Wes said:
Let me simply say that our differences stem from our view of the covenant and baptism.
I can assure you that this teaching that God's Covenant can be broken is what is at issue here, not our paedo/credo differences.You said that the Covenant of Grace can be broken and that unbelievers can actually be in this Covenant. Ishmael is a clear example that this is not so.

Was Abraham's son Ishmael in the Abrahamic Covenant? No, but he was given an outward sign along with every other male in his household, yet these verses clearly show he was not "in the covenant"! If a person was not circumcised in their heart, even if they were circumcised outwardly, they were not considered "in God's covenant" even though they lived among God's people, because they did not have faith.

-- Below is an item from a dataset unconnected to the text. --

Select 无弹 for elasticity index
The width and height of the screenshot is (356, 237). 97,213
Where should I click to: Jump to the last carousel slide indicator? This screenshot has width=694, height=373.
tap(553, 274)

The Jews were told to circumcise all their children though. All who are baptized are not Christians, but only those who have regenerated hearts. The unbelievers can have no part in or a relationship to Christ because they are spiritually dead. Ishmael was only given temporal blessings, not eternal ones.

Genesis 17:17 Then Abraham fell on his face and laughed, and said in his heart, "Shall a child be born to a man who is one hundred years old? And shall Sarah, who is ninety years old, bear a child?" 18 And Abraham said to God, "Oh, that Ishmael might live before You!" 19 Then God said: "No, Sarah your wife shall bear you a son, and you shall call his name Isaac; I will establish My covenant with him for an everlasting covenant, and with his descendants after him. 20 And as for Ishmael, I have heard you. Behold, I have blessed him, and will make him fruitful, and will multiply him exceedingly. He shall beget twelve princes, and I will make him a great nation. 21 But My covenant I will establish with Isaac, whom Sarah shall bear to you at this set time next year." 22 Then He finished talking with him, and God went up from Abraham...23 So Abraham took Ishmael his son, all who were born in his house and all who were bought with his money, every male among the men of Abraham's house, and circumcised the flesh of their foreskins that very same day, as God had said to him. 24 Abraham was ninety-nine years old when he was circumcised in the flesh of his foreskin. 25 And Ishmael his son was thirteen years old when he was circumcised in the flesh of his foreskin. 26 That very same day Abraham was circumcised, and his son Ishmael; 27 and all the men of his house, born in the house or bought with money from a foreigner, were circumcised with him.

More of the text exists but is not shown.